Neurite outgrowth: This process, first discovered by Santiago Ramon y Cajal, is sustained by the exocytosis of two distinct types of vesicles

Neurite outgrowth is a fundamental process in the differentiation of neurons. The first, seminal study documenting the generation of “appendages” (now known as filopodia and lamellipodia) on the “cones d'accroissement,” the specialized growth cones at the tips of neurites, was reported by Cajal still in the XIXth century, investigating chicken neurons embryos stained by the Golgi's reazione nera. Since then, studies have continued using, in addition to brain tissues, powerful in vitro models, i.e. primary cultures of pyramidal neurons from the hippocampus and neurosecretory cell lines, in particular PC12 cells. These studies have documented that neuronal neurites, upon sprouting from the cell body, give rise to both axons and dendrites. The specificity of these differentiated neurites depends on the diffusion barrier established at the initial segment of the axon and on the specialized domains, spines and presynaptic boutons, assembled around complexes of scaffold proteins.
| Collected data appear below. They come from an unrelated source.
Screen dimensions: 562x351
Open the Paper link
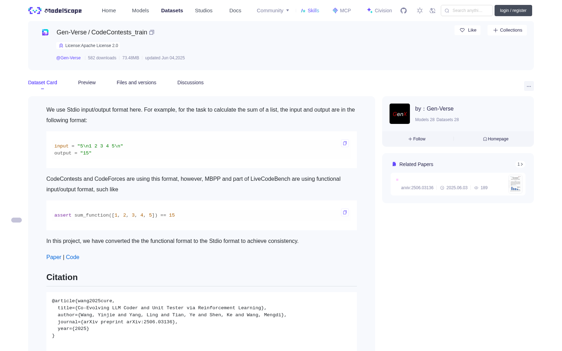[x=54, y=257]
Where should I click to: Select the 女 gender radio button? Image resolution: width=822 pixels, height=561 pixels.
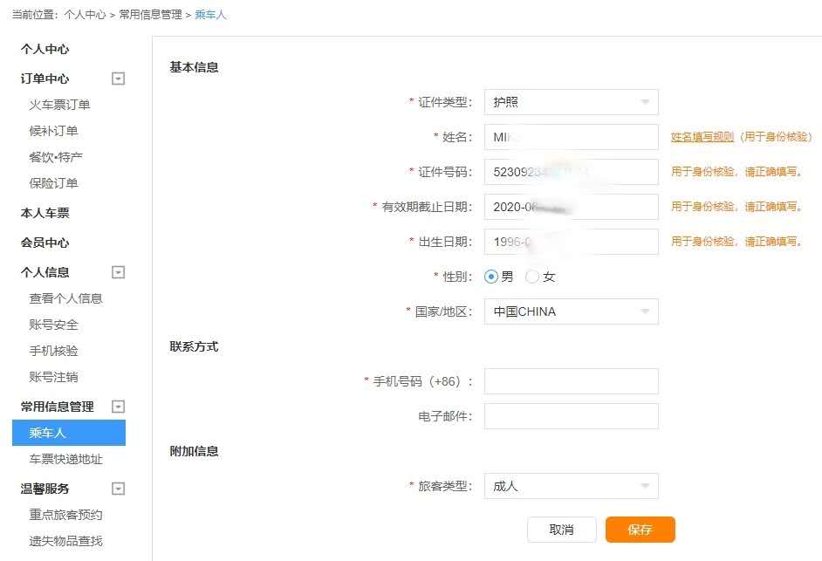click(x=532, y=277)
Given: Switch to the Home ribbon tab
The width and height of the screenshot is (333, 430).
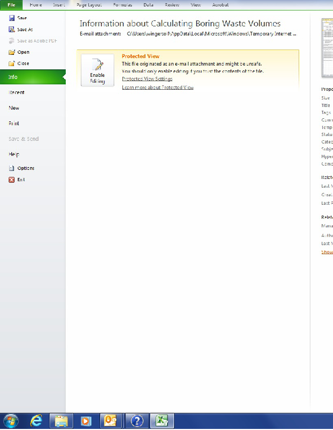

The two main, coordinate mechanisms that support neurite outgrowth are (a) the rearrangement of the cytoskeleton and (b) the expansion of the plasma membrane due to the exo/endocytosis of specific vesicles, distinct from those filled with neurotransmitters (clear and dense-core vesicles). The latter process is the main task of this review. In axons the surface-expanding exocytoses are concentrated at the growth cones; in dendrites they may be more distributed along the shaft. At least two types of exocytic vesicles appear to be involved, the enlargeosomes, positive for VAMP4, during early phases of development, and Ti-VAMP-positive vesicles later on. Outgrowth studies, that are now intensely pursued, have already yielded results of great importance in brain cell biology and function, and are playing an increasing role in pathology and medicine.